Epidemiologic and Clinical Characteristics of Coronavirus and Bocavirus Respiratory Infections after Allogeneic Stem Cell Transplantation: A Prospective Single-Center Study

José Luis Piñana, Silvia Madrid, Ariadna Pérez, Juan Carlos Hernández-Boluda, Estela Giménez, María José Terol, Marisa Calabuig, David Navarro, Carlos Solano
Biology of Blood and Marrow Transplantation 2018, 24 (3): 563-570
Epidemiologic data about coronaviruses (CoVs) and human bocavirus (HBoV) in the setting of allogeneic hematopoietic stem cell transplantation (allo-HSCT) are scarce. We conducted a prospective longitudinal study on respiratory viral infections (RVIs) in allo-HSCT recipients with respiratory symptoms from December 2013 until June 2016. Respiratory virus in upper and/or lower respiratory tract (URT and LRT) specimens were tested using Luminex xTAG RVP Fast v1 assay. Seventy-nine consecutive allo-HSCT recipients developed a total of 192 virologically documented RVI episodes over 30 months. The median follow-up after RVI was 388 days (range, 5 to 923). CoV or HBoV was detected in 27 of 192 episodes (14%); 18 of 79 recipients (23%) developed a total of 21 CoV RVI episodes, whereas 6 recipients (8%) had 1 HBoV RVI episode each. Fourteen CoV RVI episodes were limited to the URT, whereas 7 affected the LRT. Co-pathogens were detected in 8 (38%) CoV cases. Type OC43 CoV was the dominant type (48%) followed by NL63 (24%), KHU1 (19%), and 229E (9%); the CoV hospitalization rate was 19%, whereas mortality was 5% (1 patient without any other microbiologic documentation).
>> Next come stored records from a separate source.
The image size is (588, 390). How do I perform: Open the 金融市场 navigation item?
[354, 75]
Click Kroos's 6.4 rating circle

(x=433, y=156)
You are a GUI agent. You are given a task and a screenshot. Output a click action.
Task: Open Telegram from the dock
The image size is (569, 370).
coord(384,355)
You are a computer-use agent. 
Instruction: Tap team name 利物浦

Among the 6 recipients with HBoV (3%), only 1 had LRT involvement and no one died from respiratory failure. In 5 cases (83%) HBoV was detected along with other viral co-pathogens. CoV RVIs are common after allo-HSCT, and in a significant proportion of cases CoV progressed to LRT and showed moderate to severe clinical features. In contrast, HBoV RVIs were rare and mostly presented in the context of co-infections.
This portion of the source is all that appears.